La fondazione Raspberry e la sua divisione commerciale hanno sede nella città universitaria britannica di Cambridge. Qui non c’è solo la sede di ARM, azienda che ha solleticato l’interesse di NVidia con un accordo poi sfumato per via dei paletti imposti dalle varie autorità di regolamentazione, ma anche una filiale della società statunitense Broadcom.

Eben Upton, ideatore di Raspberry, ha lavorato per Broadcom dal 2006 al 2020 come SoC Architect oltre che responsabile dello sviluppo del core grafico VideoCore.
Ecco spiegato perché tutte le schede Raspberry usano SoC Broadcom con core ARM e GPU VideoCore.

Il SoC BCM2711 non solo combina quattro core CPU con una GPU ma contiene anche controller per molte interfacce. I chip aggiuntivi per la gestione delle connessioni Ethernet, WLAN e Bluetooth provenivano originariamente da Broadcom ma la divisione wireless della società è passata di mano per due volte dal 2016. Prima è stata acquistata da Cypress e successivamente da Infineon nel 2020.

Nei suoi primi dieci anni di vita la Raspberry Pi Foundation è andata di bene in meglio: prezzi accessibili, tecnologia semplice da capire, compatibilità e software aperto sono i pilastri sui quali ha costruito il suo successo.
Grazie a una solida base finanziaria è stato possibile estendere il “raggio d’azione”, ad esempio con la presentazione del computer per studenti Raspberry 400 e del microcontrollore RP2040.
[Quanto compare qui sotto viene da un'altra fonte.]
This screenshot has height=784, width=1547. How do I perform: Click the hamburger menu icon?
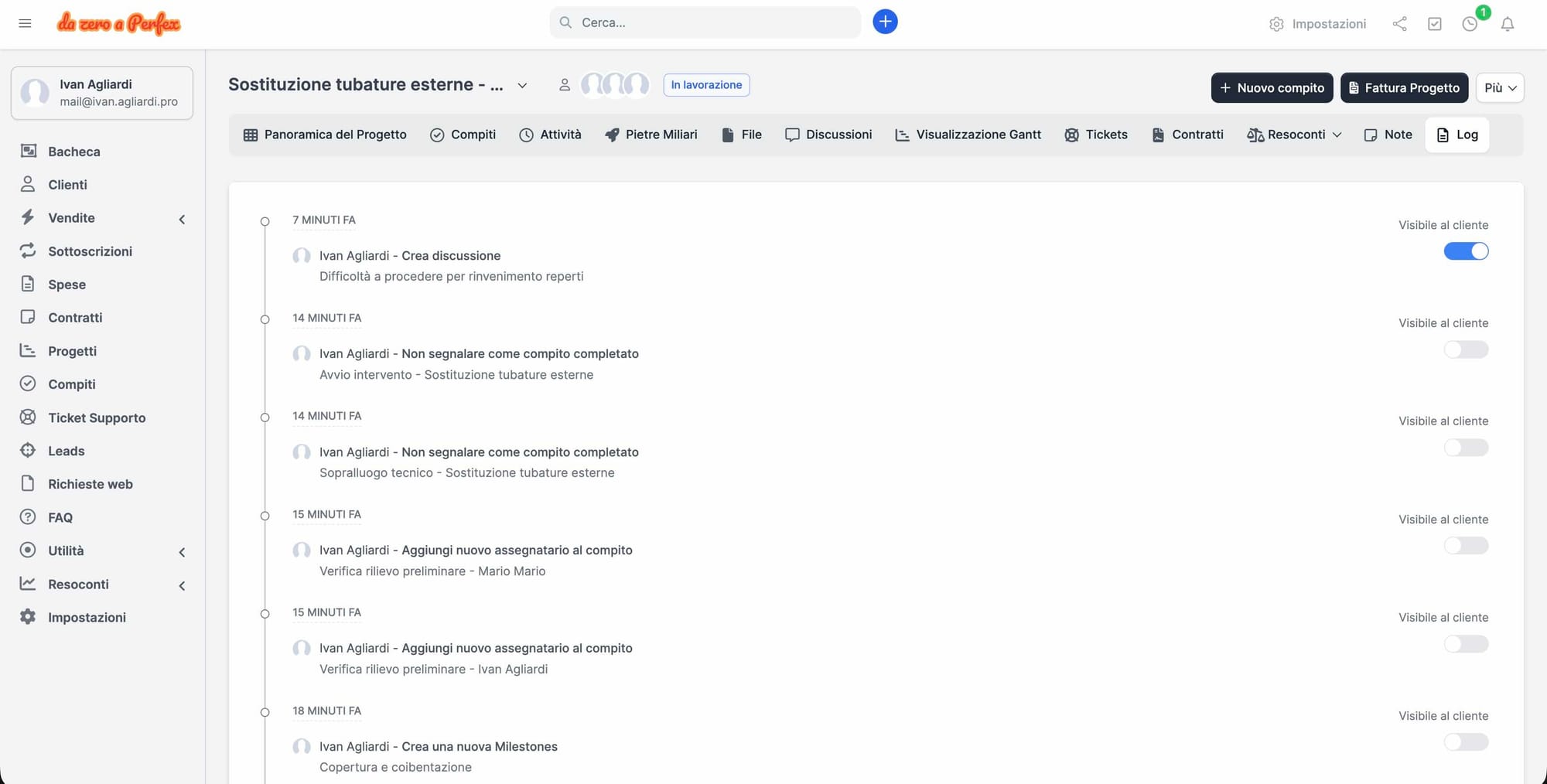pos(25,23)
Il microcontroller RP2040 costa 75 centesimi di euro ed è il cuore del Raspberry Pi Pico. Si tratta del primo chip che la fondazione ha sviluppato in autonomia e ha fatto produrre da TSMC a 40 nm.
RP2040 non è destinato all’utilizzo con Linux come gli altri prodotti Raspberry: si muove piuttosto nell’area in cui è collocato Arduino e apre una nuova area di business con i produttori di dispositivi elettronici che possono installarlo.

Quale sarà il prossimo passo di Raspberry? Oserà la fondazione lanciarsi nella produzione di tablet e notebook andando a competere con dispositivi Android e Chromebook? In ogni caso, buon compleanno Raspberry.